Transcript Related Guidelines

What Are the Cutaneous Manifestations of HIV?

Sarah A. Wolfe, MD · Duke University

Disclosures

October 30, 2020

Key Takeaways:

  • HIV-related skin changes are common in patients with HIV and can include Kaposi sarcoma, diffuse candidiasis, and diffuse molluscum contagiosum. 

  • Atopic dermatitis (xerosis, pruritus, eczema), seborrhoeic dermatitis, and skin infections frequently occur in patients with HIV.

  • Other cutaneous manifestations of HIV include epidermal dysplasia verruciformis, hypertrophic herpes, and secondary syphilis.

This transcript has been edited for clarity.

Persons with HIV commonly experience HIV-related skin changes.[1] Common AIDS-related skin changes include Kaposi sarcoma, diffuse candidiasis, and diffuse molluscum contagiosum.[1,2] Pruritus and dermatitis are among the skin manifestations we see more in those who have chronic HIV and have access to antiretrovirals in this era.[3] It has been shown that HIV can be associated with immunoprofile changes to a T-helper profile, which means that patients exhibit skin manifestations in line with intrinsic atopic dermatitis. What we see on the skin can be variable—it can be xerosis, pruritus, or frank eczema changes. This may be erythematous or hyperpigmented plaques and patches that are diffuse or symmetrical. Treatment is with topical steroids such as triamcinolone on the torso and extremities, or hydrocortisone on the face or skin folds. When the pruritus is severe, antihistamines like hydroxyzine or less sedating cetirizine or fexofenadine can be helpful. 

It's worth noting that drug reactions are more prevalent in individuals with HIV.[4] Notable culprits include trimethoprim and sulfamethoxazole, which can be a common cutaneous eruption or be on the more severe end with toxic epidermal necrolysis. Antiretrovirals, such as abacavir, can trigger hypersensitivity reactions in those who are genetically susceptible. 

Seborrhoeic dermatitis is a common skin change seen in individuals with HIV and commonly appears as dandruff on the scalp, or when on the face, can be in the eyebrows, glabella, nasal labial folds, or around the ears as greasy scaling on an erythematous space.[5,6] First-line treatment is with ketoconazole shampoo or cream or on the face with a mild topical steroid, such as hydrocortisone. 

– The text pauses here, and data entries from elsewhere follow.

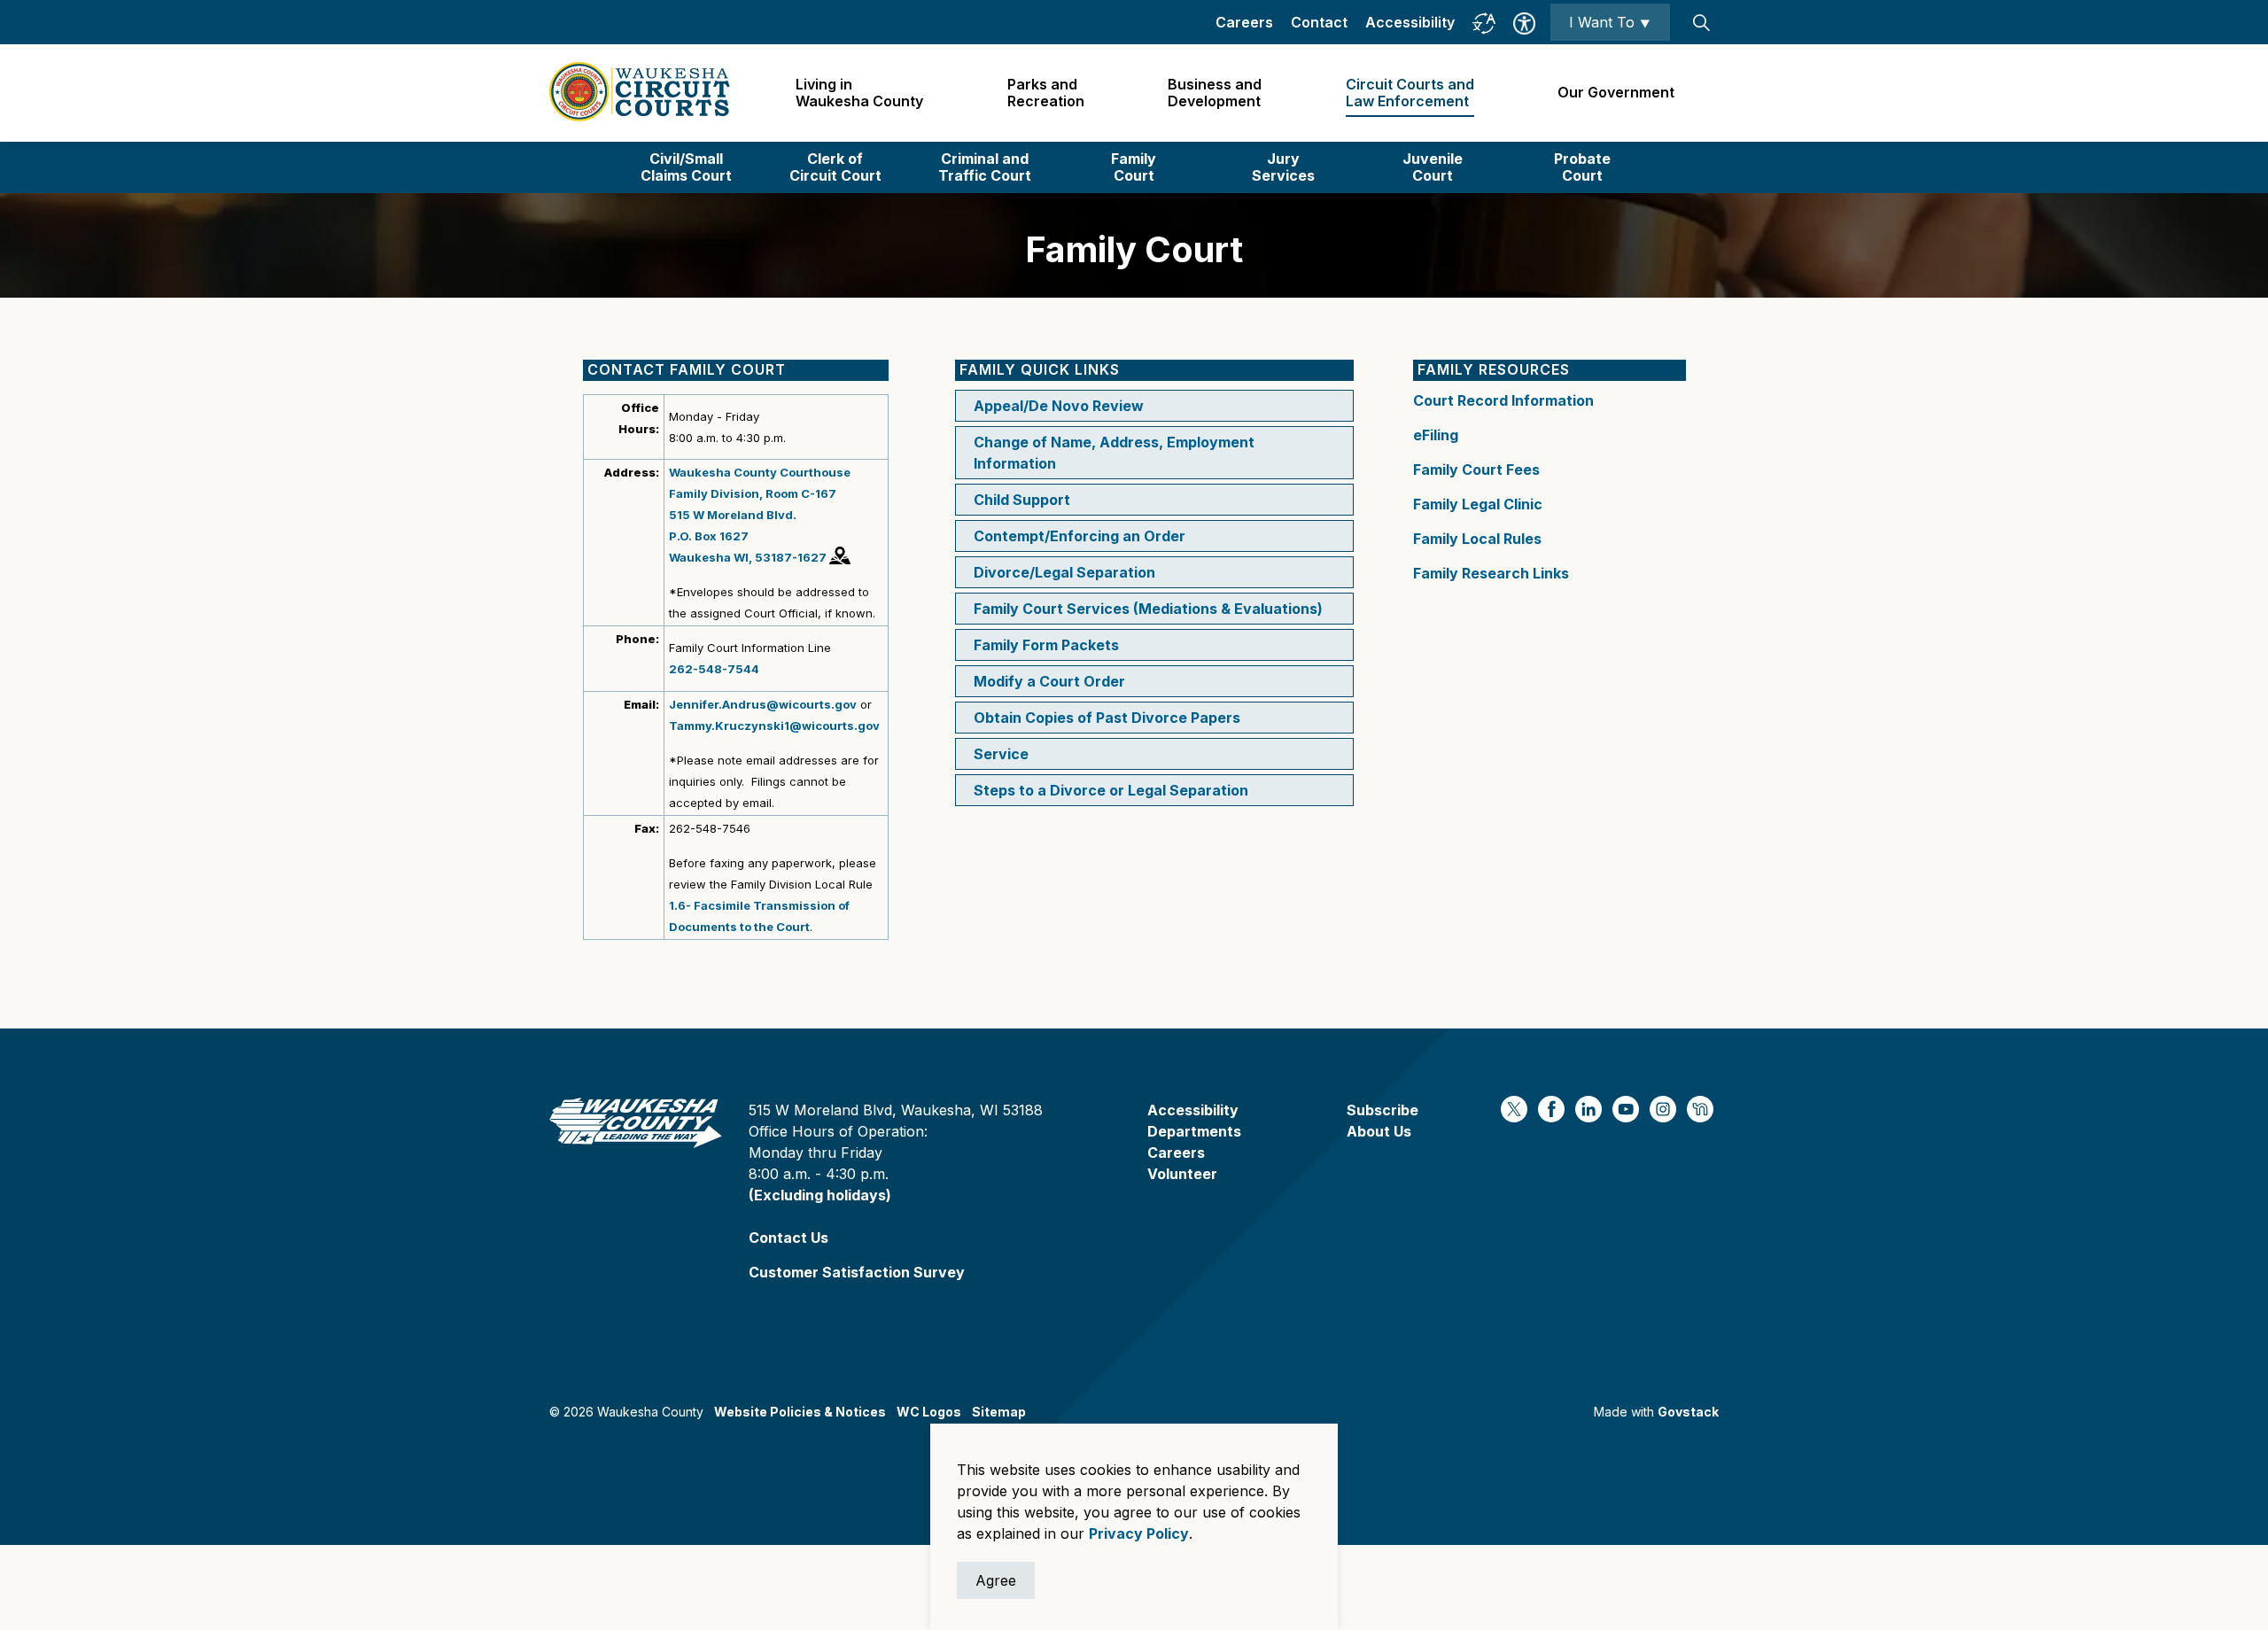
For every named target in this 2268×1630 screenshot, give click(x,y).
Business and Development (1215, 92)
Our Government (1615, 92)
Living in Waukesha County (859, 92)
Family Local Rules (1477, 538)
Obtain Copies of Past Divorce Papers (1107, 717)
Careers (1244, 22)
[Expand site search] (1701, 22)
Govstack (1688, 1411)
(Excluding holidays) (820, 1195)
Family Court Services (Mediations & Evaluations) (1148, 608)
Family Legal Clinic (1477, 504)
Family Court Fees (1476, 469)
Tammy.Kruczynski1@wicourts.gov (774, 725)
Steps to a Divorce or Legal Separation (1111, 790)
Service (1001, 754)
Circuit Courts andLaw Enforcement (1410, 92)
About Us (1379, 1131)
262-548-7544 (714, 669)
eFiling (1435, 435)
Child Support (1022, 499)
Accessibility (1410, 22)
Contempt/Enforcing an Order (1079, 536)
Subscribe (1382, 1110)
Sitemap (999, 1411)
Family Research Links (1491, 573)
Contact (1319, 22)
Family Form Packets (1046, 645)
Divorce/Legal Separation (1064, 572)
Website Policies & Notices (800, 1411)
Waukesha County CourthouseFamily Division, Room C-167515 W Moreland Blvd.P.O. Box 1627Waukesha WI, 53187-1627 (759, 514)
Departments (1194, 1131)
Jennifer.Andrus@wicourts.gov (763, 704)
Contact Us (788, 1237)
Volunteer (1182, 1174)
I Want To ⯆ (1610, 22)
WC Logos (929, 1411)
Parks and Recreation (1045, 92)
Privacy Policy (1139, 1533)
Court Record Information (1503, 400)
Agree (995, 1580)
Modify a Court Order (1049, 681)
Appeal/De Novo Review (1059, 406)
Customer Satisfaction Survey (857, 1272)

A number of skin infections are more common in the setting of HIV.[7] Notably, with human papillomavirus (HPV), warts are more prevalent and stubborn in the setting of HIV. The concern with warts, particularly genital warts, is the risk for transformation to squamous cell carcinoma. Characteristic findings of dysplasia or frank squamous cell carcinoma are signs of induration, ulceration, or a lack of response to typical treatment of warts. A skin biopsy is required to make this diagnosis. This is also known as anal cancer when it's present in the perianal area or found elsewhere in the genital area. This poses risk of metastasis when near the mucosal surfaces, such as the anal area. 

Another HPV-related dermatosis seen in HIV is called acquired epidermal dysplasia verruciformis.[1] This is similar to flat warts and can appear as hyperpigmented or hypopigmented papules on the extremities or torso and can be disfiguring. We unfortunately don't have great treatments for this. The HPV type for this type of wart change tends to be HPV 5, and fortunately, we don't usually see transformation to skin cancer with this. 

Another finding in the setting of HIV is hypertrophic herpes.[8] This is a unique manifestation of herpes simplex and appears as genital involvement with ulcerated painful nodules that can also be present on the face. There's no relationship with low CD4 count. We're unclear as to why this manifestation is so prominent. A biopsy is required for diagnosis and also to rule out skin cancer. This is an excessive inflammatory response to herpes simplex virus that doesn't respond to typical antivirals, such as acyclovir, valacyclovir, or famciclovir. Treatment has been successful with medication such as topical imiquimod, surgical removal with thalidomide, and more recently, with intralesional cidofovir. 


Finally, I'll comment about secondary syphilis, which is on the rise in the United States.[9] There is a large portion of patients with HIV who develop co-infection with syphilis, so it's definitely worth screening and observing for this. How do you know when syphilis is present? It's called the great mimicker in dermatology because it can manifest in different ways—very isolated localized lesions or it can be diffuse. Typically it's asymptomatic. Involvement in particular areas, such as the palms and soles, and also in the mouth as slick patches called mucus patches can be a tip-off and warrants a rapid plasma reagin (RPR) test or venereal disease research laboratory (VDRL) test.